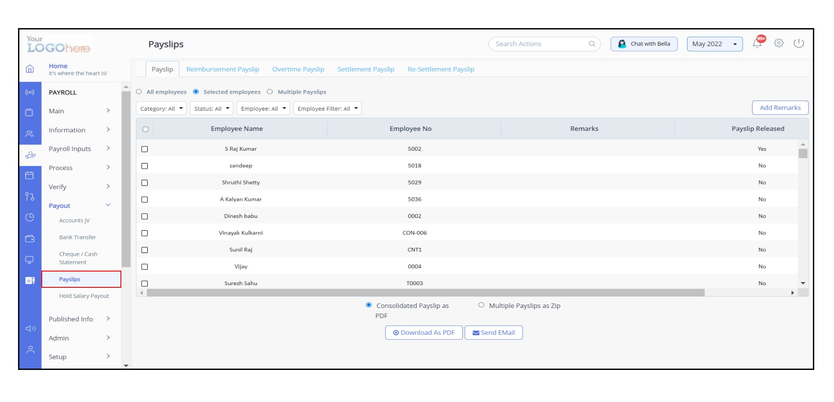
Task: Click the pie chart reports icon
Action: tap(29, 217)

*****

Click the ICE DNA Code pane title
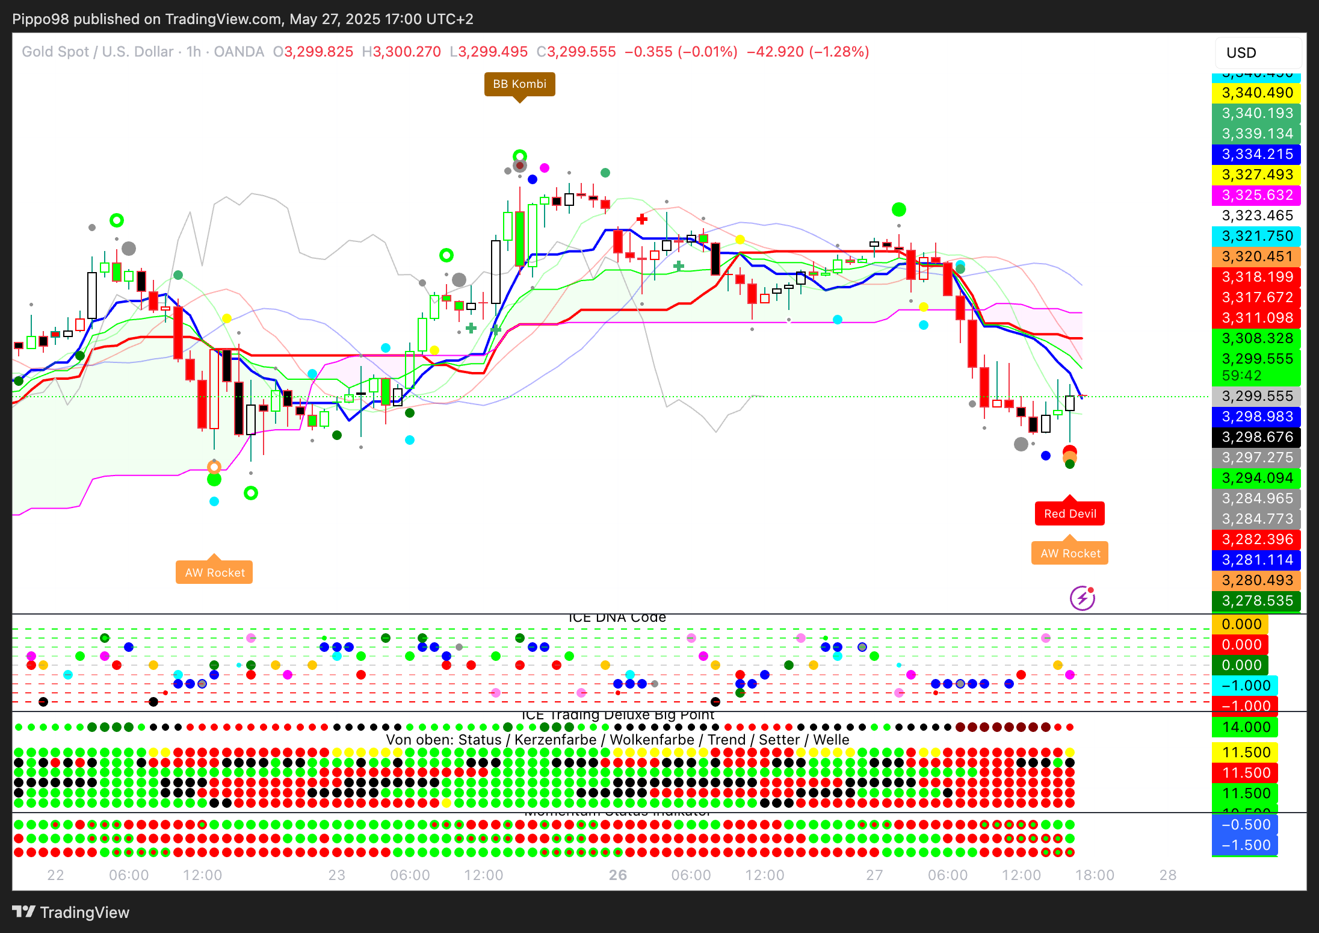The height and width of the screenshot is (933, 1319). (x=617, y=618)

*****

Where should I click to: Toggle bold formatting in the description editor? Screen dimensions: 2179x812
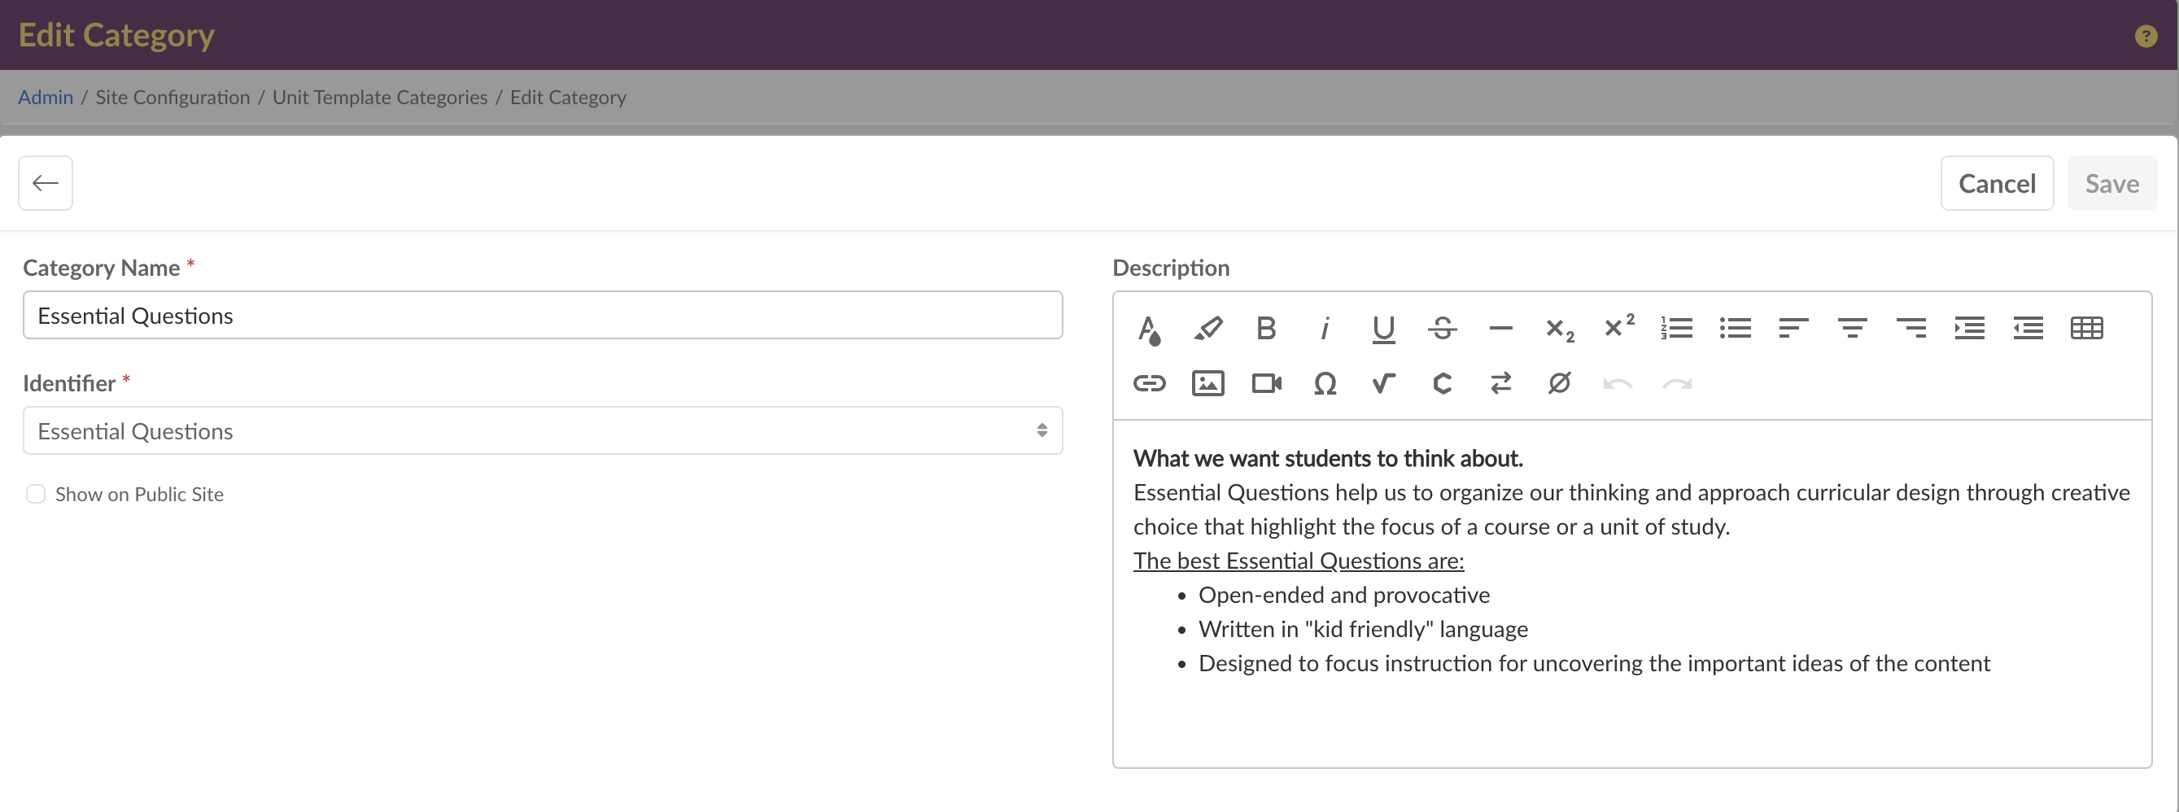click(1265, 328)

*****

Rescale the lines between the one holding "Where should I" and the one holding "click(1265, 328)", inclusive: repeat them with the requests unchanged, multiplying each click coordinate in the answers by 0.25 and rounding to whole numbers, halves up. Omit the pictures.

Where should I click to: Toggle bold formatting in the description editor? Screen dimensions: 2179x812
click(316, 82)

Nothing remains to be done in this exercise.